O projeto de lei antifacção, apresentado pelo deputado federal Guilherme Derrite (PP-SP), pode reduzir o protagonismo do governo federal e enfraquecer o papel de ministérios públicos e polícias estaduais nas investigações sobre o crime organizado.
É o que apontam especialistas e autoridades da segurança pública, que também alertam para brechas que podem levar à criminalização de movimentos sociais e à confusão entre os conceitos de facção criminosa e terrorismo.
A proposta relatada por Derrite altera o texto original do Ministério da Justiça e Segurança Pública, enviado pelo presidente Luiz Inácio Lula da Silva no fim de outubro ao Congresso em regime de urgência.
O texto do governo criava a figura jurídica da “facção criminosa”, atualizava a Lei de Organizações Criminosas (Lei nº 12.850/2013) e previa medidas como o fortalecimento das investigações, a criação de um banco nacional de dados sobre facções, o bloqueio de bens e operações financeiras e o monitoramento da comunicação entre integrantes desses grupos.
Derrite, ex-secretário de Segurança Pública do governo de Tarcísio de Freitas (Republicanos) em São Paulo, endureceu a proposta.
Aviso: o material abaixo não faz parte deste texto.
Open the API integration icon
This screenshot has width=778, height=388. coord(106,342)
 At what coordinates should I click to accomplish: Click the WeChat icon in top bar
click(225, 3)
No parecer, defendeu a inclusão de novos dispositivos na Lei Antiterrorismo, com penas que podem chegar a 40 anos de prisão, ou até 65 anos para líderes de facções, e sem possibilidade de anistia, graça, indulto, fiança ou liberdade condicional. Segundo ele, “é preciso legislação de guerra em tempos de paz”.
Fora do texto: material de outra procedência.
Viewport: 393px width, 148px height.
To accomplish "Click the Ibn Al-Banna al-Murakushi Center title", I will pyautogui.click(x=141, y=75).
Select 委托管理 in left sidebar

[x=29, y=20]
A mudança provocou reação imediata da base governista, que criticou a escolha do relator e apontou motivação política na decisão. O presidente da Câmara, Hugo Motta (Republicanos-PB), afirmou que buscará diálogo entre as bancadas.
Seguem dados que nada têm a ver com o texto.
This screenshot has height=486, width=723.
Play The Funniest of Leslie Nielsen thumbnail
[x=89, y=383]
Para especialistas, contudo, o principal risco é jurídico e institucional. O procurador da República e doutor em direito Vladimir Aras considera problemática a inclusão de facções na Lei Antiterrorismo, que atualmente trata apenas de atos motivados por xenofobia, discriminação ou preconceito de raça, cor, etnia e religião. “Misturar crime organizado com terrorismo pode gerar incertezas sobre a competência de investigações e aumentar o risco de nulidades processuais”, afirmou.
O promotor de Justiça Lincoln Gakiya, que há mais de 20 anos atua no combate ao PCC e participou da elaboração do texto original, alerta que o substitutivo esvazia a experiência acumulada nos estados.
“Na prática, todas as mais de 80 facções do país passariam a ser tratadas como organizações terroristas. Isso neutralizaria o trabalho dos Gaecos e transformaria as polícias estaduais em forças auxiliares das investigações federais”, avaliou.
O texto do Ministério da Justiça previa também o endurecimento de penas para crimes cometidos por ordem ou em benefício de facções criminosas,de 8 a 15 anos de prisão, punições maiores em casos de homicídios e mecanismos para confisco de bens e responsabilização de agentes públicos ligados a esses grupos. Já o substitutivo apresentado na Câmara será votado em regime de urgência nesta terça-feira (11).
A expectativa é de que o debate se intensifique entre o Planalto e o Legislativo, diante da preocupação de que o projeto, ao endurecer o combate às facções, acabe por desequilibrar a coordenação entre os entes federativos e criar insegurança jurídica na aplicação das novas regras.